:: Provided passage ::
━━━━━━━━━━━━━━━━━━━━

Published online Jun 21, 2013. doi: 10.3748/wjg.v19.i23.3649
Revised: March 25, 2013
Accepted: April 9, 2013
Published online: June 21, 2013
Processing time: 141 Days and 18.7 Hours
AIM: To analyze the prognostic factors of 5-year survival and 10-year survival in hepatocellular carcinoma (HCC) patients, and to explore the reasons for long-term survival and provide choice of treatment modalities for HCC patients.
METHODS: From January 1990 to October 2012, 8450 HCC patients were included in a prospective database compiled by the Information Center after hospital admission. Long-term surviving patients were included in a 10-year survival group (520 patients) and a 5-year survival group (1516 patients) for analysis.The long-term survival of HCC patients was defined as the survival of 5 years or longer. Clinical and biologic variables were assessed using univariate and multivariate analyses. The survival of patients was evaluated by follow-up data.
RESULTS: The long-term survival of HCC patients was associated with the number of lesions, liver cirrhosis and Child-Pugh classification. It was not found to be associated with tumor diameter, histological stage, and pretreatment level of serum α-fetoprotein. The differences in clinical factors between the 5-year survival and the 10-year survival were found to be the number of lesions, liver cirrhosis, Child-Pugh classification, and time elapsed until first recurrence or metastasis. The survival period of different treatment modalities in the patients who survived for 5 years and 10 years showed significant differences: (in order of significance) surgery alone > surgery-transcatheter arterial chemoembolization (TACE) > TACE-radiofrequency ablation (RFA) > TACE alone > surgery-TACE-RFA. The 10-year survival of HCC patients was not associated with the choice of treatment modality.
CONCLUSION: This retrospective study elucidated survival outcomes, prognostic factors affecting survival and treatment modalities in HCC patients.
Core tip: This manuscript was a retrospective analysis and it revealed that the long-term survival of hepatocellular carcinoma (HCC) patients was associated with the number of lesions, liver cirrhosis and Child-Pugh classification, whiletumor diameter, histological stage, and pretreatment level of serum α-fetoprotein were not related. Conditions for long-term survival of HCC patients were: age over 50 years, no cirrhosis, a uninodular lesion, no vessel invasion, tumor-node-metastasis stage I or II, Child-Pugh classification Class A, and appropriate treatment. The best treatment modality for more than 10 years survival compared with 5 years survival were surgery alone > surgery-transcatheter arterial chemoembolization (TACE) > TACE-radiofrequency ablation (RFA) > TACE alone > surgery-TACE-RFA.

━━━━━━━━━━━━━━━━━━━━

:: Things to do ::
**a)** Answer these questions from the abstract:
(i) How many HCC patients were entered in the prospective database?
(ii) How was long-term survival of HCC patients defined?
(iii) On what date was the paper accepted?
**b)** List every treatment modality that the abstract ranks by survival period for patients who survived 5 and 10 years.
These rows come from a separate source, not from the abstract.

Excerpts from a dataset
━━━━━━━━━━━━━━━━━━━━

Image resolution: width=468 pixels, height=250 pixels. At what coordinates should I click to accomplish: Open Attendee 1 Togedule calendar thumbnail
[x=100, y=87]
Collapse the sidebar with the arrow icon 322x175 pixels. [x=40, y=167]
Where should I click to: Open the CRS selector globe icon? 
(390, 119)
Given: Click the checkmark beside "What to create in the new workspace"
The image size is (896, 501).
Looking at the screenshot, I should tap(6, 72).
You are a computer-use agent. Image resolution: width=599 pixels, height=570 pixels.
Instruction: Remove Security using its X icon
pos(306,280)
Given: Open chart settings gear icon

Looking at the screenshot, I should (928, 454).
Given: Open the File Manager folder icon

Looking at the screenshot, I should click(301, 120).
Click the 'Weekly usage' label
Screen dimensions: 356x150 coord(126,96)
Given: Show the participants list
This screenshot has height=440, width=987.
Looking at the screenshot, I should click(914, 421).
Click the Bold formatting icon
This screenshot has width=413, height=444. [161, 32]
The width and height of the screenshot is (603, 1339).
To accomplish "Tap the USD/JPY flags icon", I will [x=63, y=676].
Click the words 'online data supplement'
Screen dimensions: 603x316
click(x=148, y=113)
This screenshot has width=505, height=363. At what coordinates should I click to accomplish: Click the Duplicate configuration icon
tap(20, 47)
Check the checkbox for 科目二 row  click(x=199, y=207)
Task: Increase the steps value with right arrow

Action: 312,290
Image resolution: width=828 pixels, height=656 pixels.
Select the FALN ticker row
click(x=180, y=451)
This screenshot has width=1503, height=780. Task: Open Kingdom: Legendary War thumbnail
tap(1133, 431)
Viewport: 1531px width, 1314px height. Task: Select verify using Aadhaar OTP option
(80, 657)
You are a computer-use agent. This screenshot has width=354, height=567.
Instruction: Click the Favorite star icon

━━━━━━━━━━━━━━━━━━━━

:: Solution set ::
**a)**
(i) 8450 patients
(ii) Survival of 5 years or longer
(iii) April 9, 2013

**b)**
- Surgery alone
- Surgery-transcatheter arterial chemoembolization (TACE)
- TACE-radiofrequency ablation (RFA)
- TACE alone
- Surgery-TACE-RFA